- CONJUNTO DE TAREAS -
(A) En el texto sobre el sobrepeso, ¿qué sufre la mujer de la primera fila?
(B) Duplica el fragmento del texto sobre el sobrepeso que comienza con "El sobrepeso, la" y continúa hasta "hospital varias veces.".

- EXTRACTO FUENTE -
* * *
Hay quien se planta delante de ti, te mira y desde su arrogante superioridad declara “Tienes que perder diez kilos”.
Tú te quedas sin saber qué decir. La actitud del otro, el volumen de su voz y su contundente afirmación corresponden a quien anuncia algo que no se sabía.
Tú sabes mejor que nadie que tu peso no corresponde con el ideal para tu edad, estatura o actividad. Tú cargas tu cuerpo contigo a todas partes y te miras en los espejos. Conoces tu talla. Te duele ver tu silueta en fotografías.
Sin embargo, el otro no conoce tus presione de trabajo, la angustia de algunas noches, las jornadas largas sin probar bocado.
Esos seres que te fulminan con índice de fuego pasan luego a enlistar alimentos que tienes que comer, médicos que tienes que consultar y personas cuyo ejemplo debes seguir.
El sobrepeso, la gordura, te vuelve blanco fácil de los ataques, porque es muy visible. En la sala de espera de un aeropuerto o en un cine, es casi imposible que los asistentes hayan vivido sin problemas de salud.
Pero la mayor parte de sus dolencias pasan desapercibidas para el mundo. A menos que camines con dificultad, nadie sabrá que te duelen las rodillas. Aquel hombre de abrigo gris lleva años sin dormir bien: el insomnio lo acecha y a veces, cuando logra conciliar el sueño, tiene pesadillas. La mujer de la primera fila sufre dolor de espalda. Ese niño, a su tierna edad, ha pasado por el hospital varias veces.
* * *
[Entradas guardadas]
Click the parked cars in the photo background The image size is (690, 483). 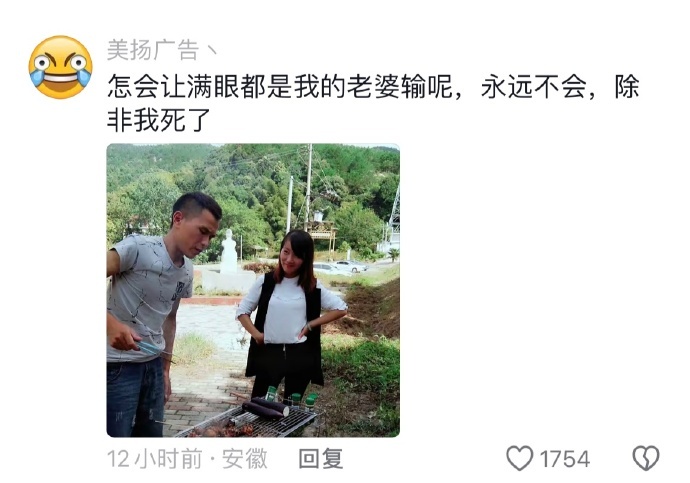tap(340, 267)
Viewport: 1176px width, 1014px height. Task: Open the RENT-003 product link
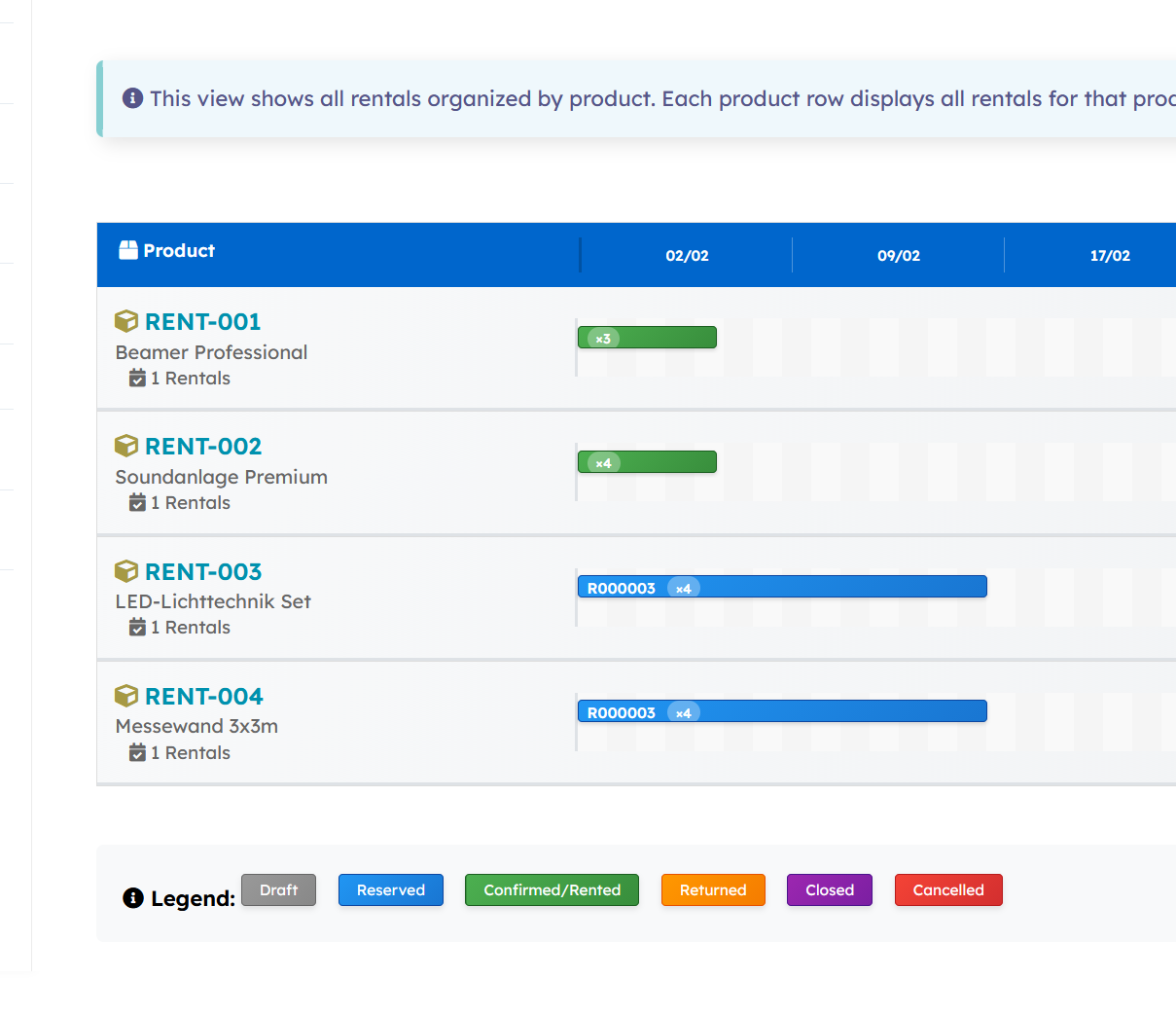click(203, 571)
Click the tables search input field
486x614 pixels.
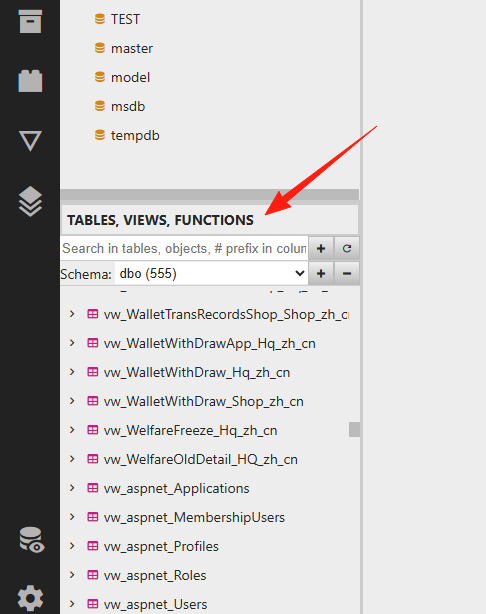[x=184, y=248]
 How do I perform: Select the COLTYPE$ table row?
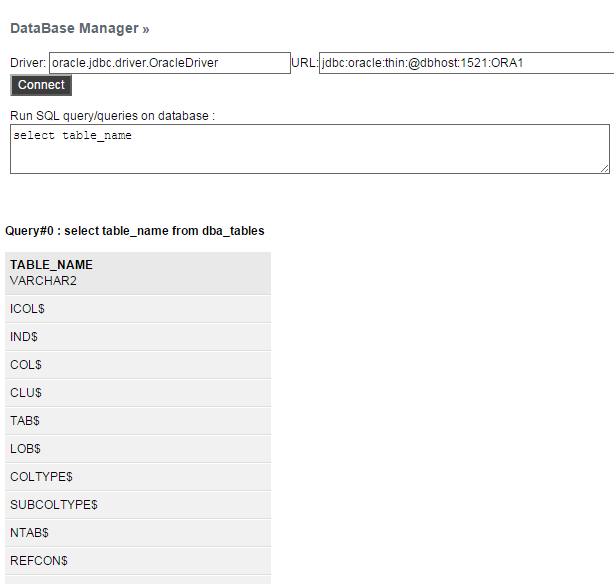(138, 477)
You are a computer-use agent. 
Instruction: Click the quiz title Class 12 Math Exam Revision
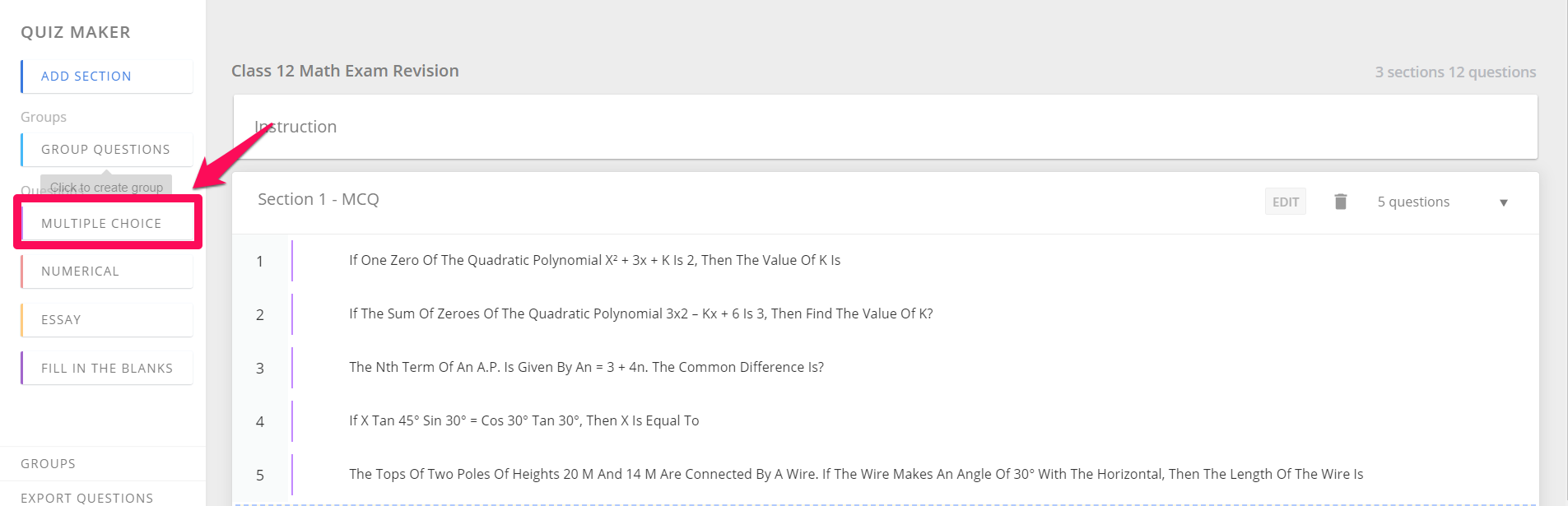[x=345, y=71]
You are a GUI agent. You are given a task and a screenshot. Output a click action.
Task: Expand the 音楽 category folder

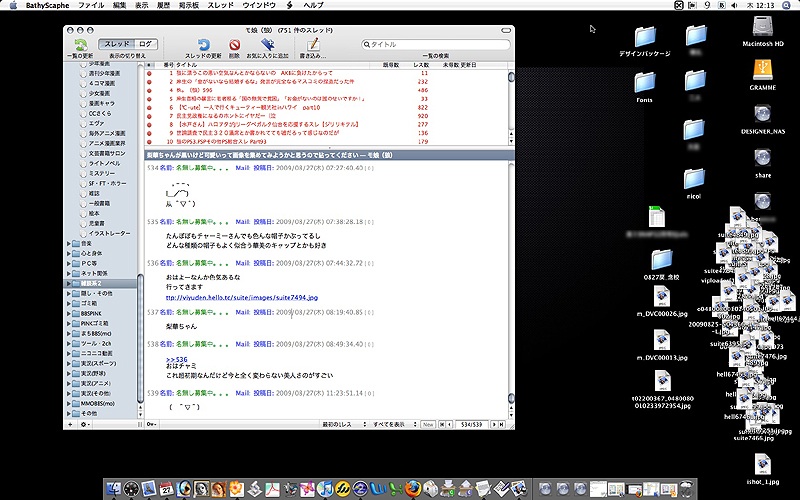pyautogui.click(x=71, y=243)
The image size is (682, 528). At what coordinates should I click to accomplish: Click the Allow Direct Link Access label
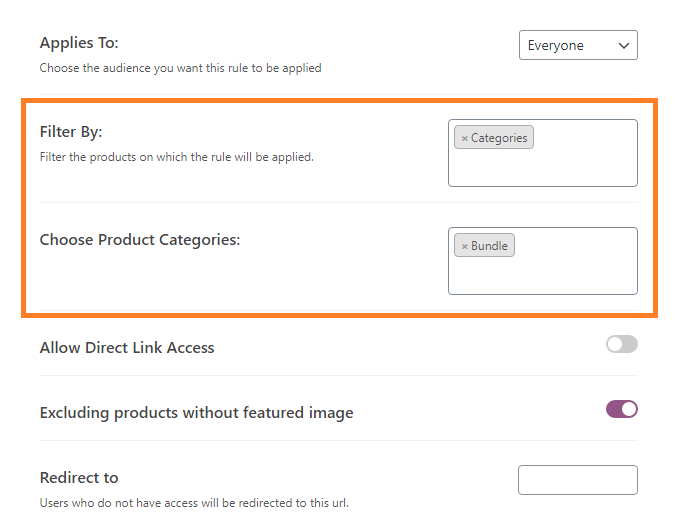pos(127,348)
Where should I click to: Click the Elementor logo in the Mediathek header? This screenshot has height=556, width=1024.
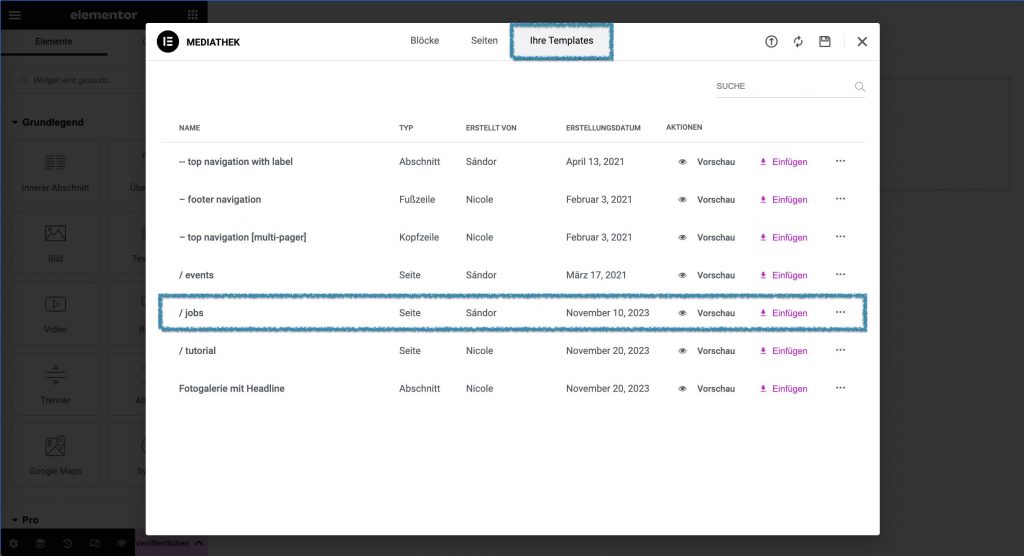(167, 42)
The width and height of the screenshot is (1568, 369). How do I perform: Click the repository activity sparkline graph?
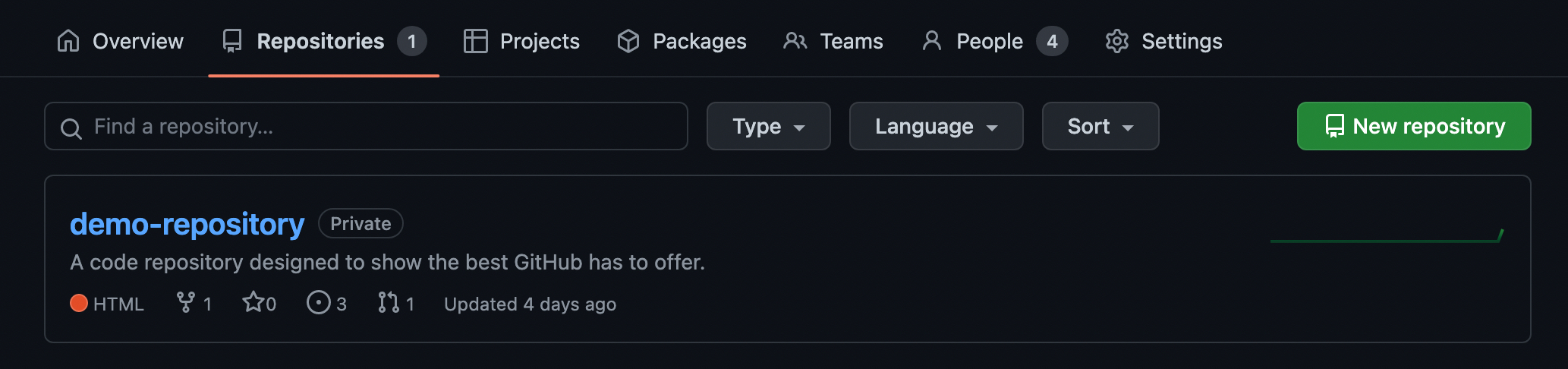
* * *
- RESPUESTAS POR TAREA -
(A) Dolor de espalda.

(B)
El sobrepeso, la gordura, te vuelve blanco fácil de los ataques, porque es muy visible. En la sala de espera de un aeropuerto o en un cine, es casi imposible que los asistentes hayan vivido sin problemas de salud.
Pero la mayor parte de sus dolencias pasan desapercibidas para el mundo. A menos que camines con dificultad, nadie sabrá que te duelen las rodillas. Aquel hombre de abrigo gris lleva años sin dormir bien: el insomnio lo acecha y a veces, cuando logra conciliar el sueño, tiene pesadillas. La mujer de la primera fila sufre dolor de espalda. Ese niño, a su tierna edad, ha pasado por el hospital varias veces.